Last Sunday night we headed to bed with one kid recovering from croup-the barky-coughing-that-sounds-like- your-child-swallowed-a-chiuhuahua-kind-of-cough and one kiddo seemingly recovering from a weekend of battling a stomach bug.  On Monday morning after a trip to the pediatrician-our week went from recovering to a bit CRAZY!

The pediatrician took one look at my son, Brennan, and told us that she needed us to head straight down to the Cincinnati Children's Hospital emergency room for what she believed to be viral meningitis.  As this initial diagnosis hit me, I began to tear up thinking, "This is what school districts send home letters to the parents of students to warn them about cases that have been found in their schools."  Oh dear!  While doing my best to keep my composure, as my son was in the backseat, I called my husband to share the news, "We are headed to the emergency room because the doctor thinks his neck pain is linked to meningitis.  I will call you when I have some news."

The entire drive down I am thinking, "We were just supposed to be going to the doctor to get an antibiotic and then go home and snuggle.  This was not in the plan for today."  The doctor thought that there could be some link to all of our playing outside, linked to mosquito bites, leading to West Nile, which can be an onset of viral meningitis.  Good Lord, I spray my kiddos with bug spray excessively, what have I missed?

The check-in at Children's was a little alarming-the doctor had called to let them know we were sent there, so they were ready for us.  My son was immediately issued a mask to wear over his mouth, and once in the room, everyone in contact with us wore a mask.  A little intimidating for a six-year-old, but he handled it like a champ.  Once in the room he was poked, prodded, and poked and prodded some more.  We were sent to radiology to get x-rays, to get an ultrasound, and finally it was determined six hours later that he did not have viral meningitis, but he had Lymphadenitis, and we would be admitted.

After some research and lots of medical terminology thrown our way-we learned that this is an inflammation of the lymph nodes caused by a bacterial infection.  It is triggered in six to eight-year-olds due to a gap in their throat.  It is treated by antibiotics or worse, surgery.  It causes great pain to the neck as well as limits movement of the neck.  90% of the time it can be treated with antibiotics, but 10% of the time, it will result in surgery to lance any sort of fluid pocket that has formed around the lymph nodes.  I do not think I have ever prayed so hard...

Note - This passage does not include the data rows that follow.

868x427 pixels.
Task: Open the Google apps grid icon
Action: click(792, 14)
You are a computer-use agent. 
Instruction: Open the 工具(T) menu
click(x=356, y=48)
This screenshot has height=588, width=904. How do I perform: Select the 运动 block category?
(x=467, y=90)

Four days and many doses of fluids and antibiotics later, my son was released from the hospital.  No surgery, just antibiotics for the next 7 days, a few follow-up doctor visits, and lots of rest and snuggle time.  I have always adored my son.  He is thoughtful, smart, funny, witty, clever, kind-hearted, athletic, and a joy to be around, but after this, I view him in a completely different light.  After four days in the hospital he says walking down the hallway, "I am really gonna miss this place.  The nurses are so nice to me."  Cincinnati Children's Hospital is an AMAZING place with amazing people, but I will not be missing it one bit!  He is one resilient kiddo and I am grateful to all that took such great care of him this week!  As a thanks, we have a Halloween bucket of goodies to bring to those superstar 6th Floor nurses.  Liz and Lilly, you were the BEST!

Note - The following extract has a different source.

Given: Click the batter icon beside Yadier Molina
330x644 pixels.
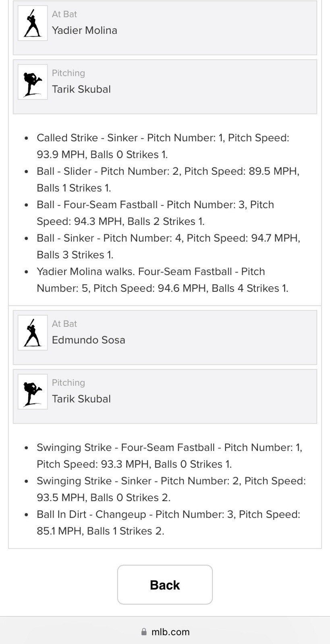Looking at the screenshot, I should click(x=33, y=23).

I am grateful for all of the extra snuggle time I got in with my sweet boy this week, which I will cherish, but I am most excited to be back home as a WHOLE family, and will be thrilled that my son gets to go back to school, and personally to walk back into school on Monday morning and return to our "normal life" routine.  What a week!  Special thanks to my Sharpsburg family for the prayers and thoughtful gift cards.  You have no idea how much your happy thoughts and support have meant this week!  Certainly, something to write about...

My brave boy learning to play pool in the activity center at Children's.